__TASK BRIEF__
In the entries that follow, find the line containing "852x452 pixels." and the line containing "This screenshot has", then retype exactly the lines from the first through the second, pictures excluded.

__DATA SUPPLIED__

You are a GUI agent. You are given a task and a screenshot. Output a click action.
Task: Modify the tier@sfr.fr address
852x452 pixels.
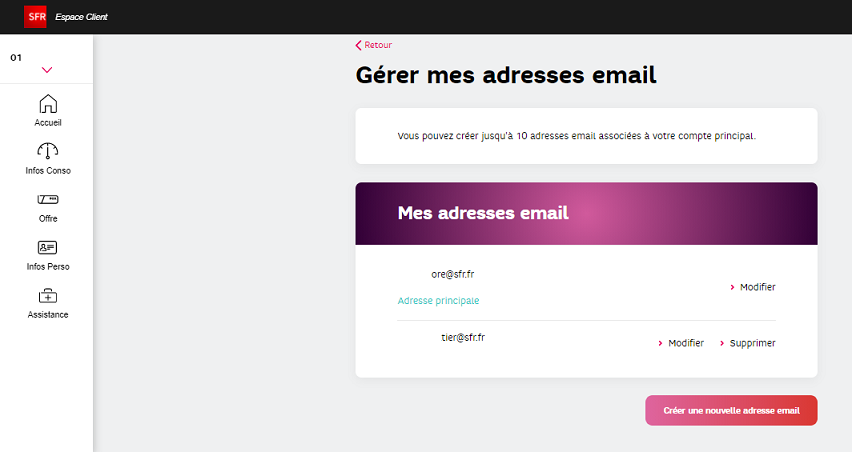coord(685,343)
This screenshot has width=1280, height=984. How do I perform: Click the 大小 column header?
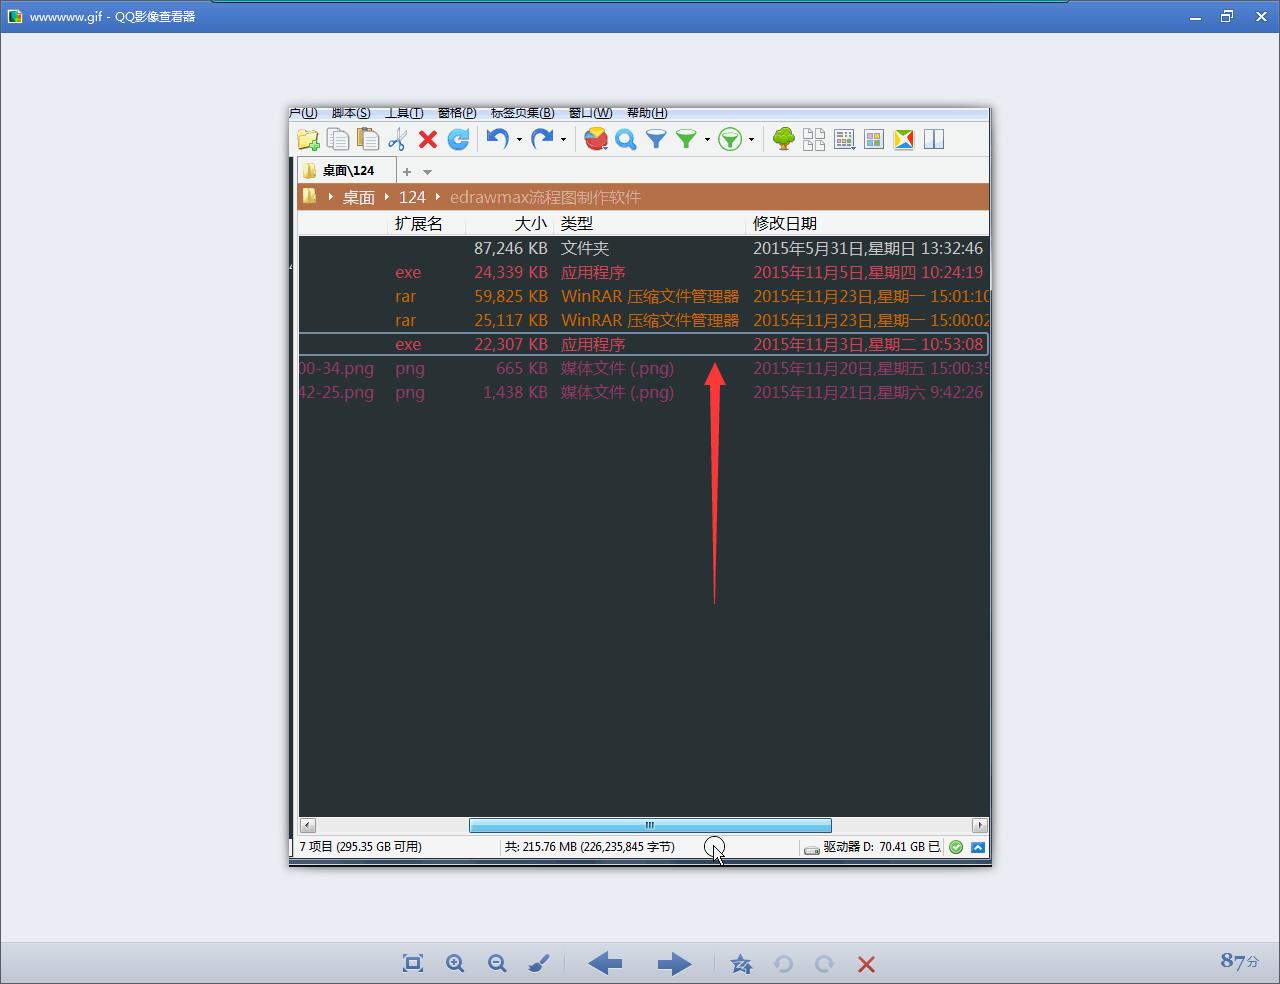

---

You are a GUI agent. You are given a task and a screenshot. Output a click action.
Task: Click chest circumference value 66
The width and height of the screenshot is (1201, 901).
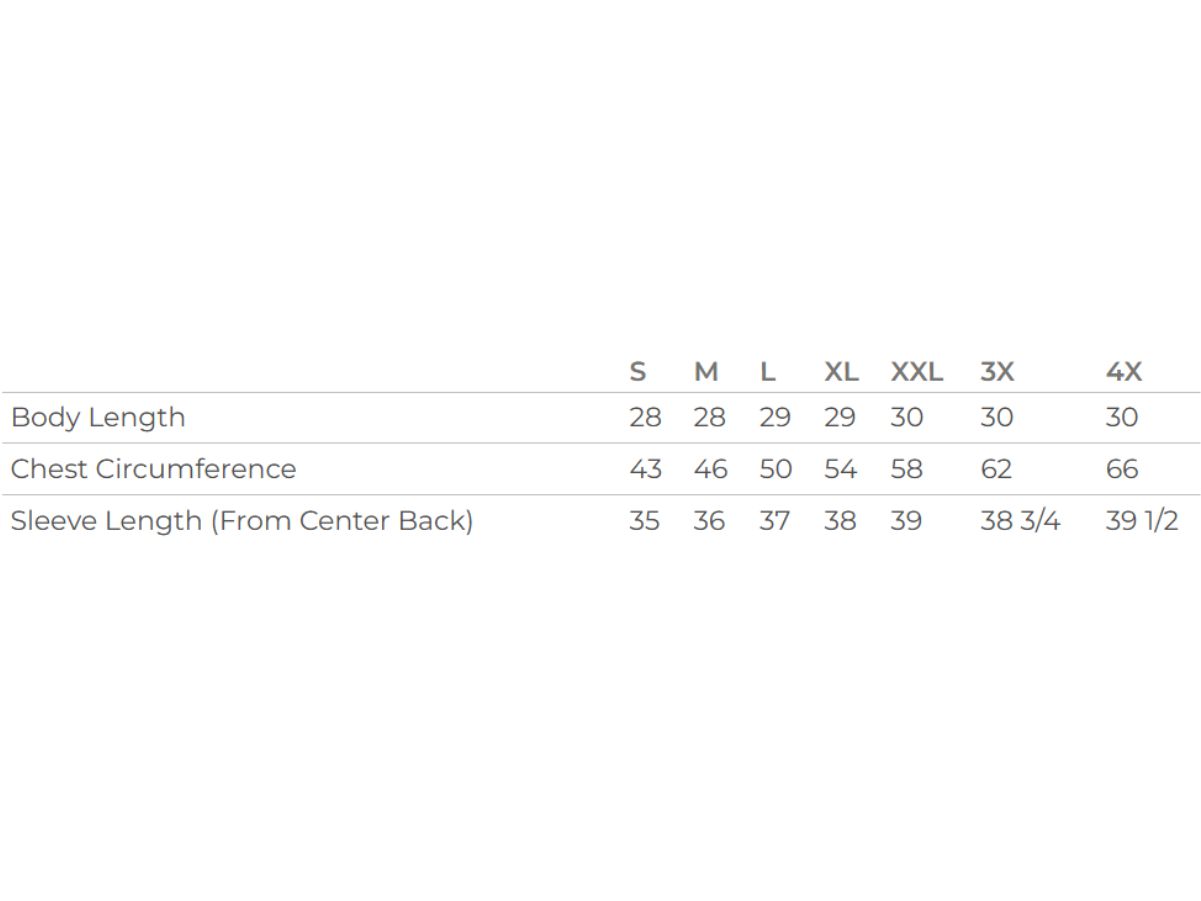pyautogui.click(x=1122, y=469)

__RESPONSE__
852x452 pixels.
coord(685,343)
This screenshot has width=1280, height=984. How do I perform: Click the 大小 column header?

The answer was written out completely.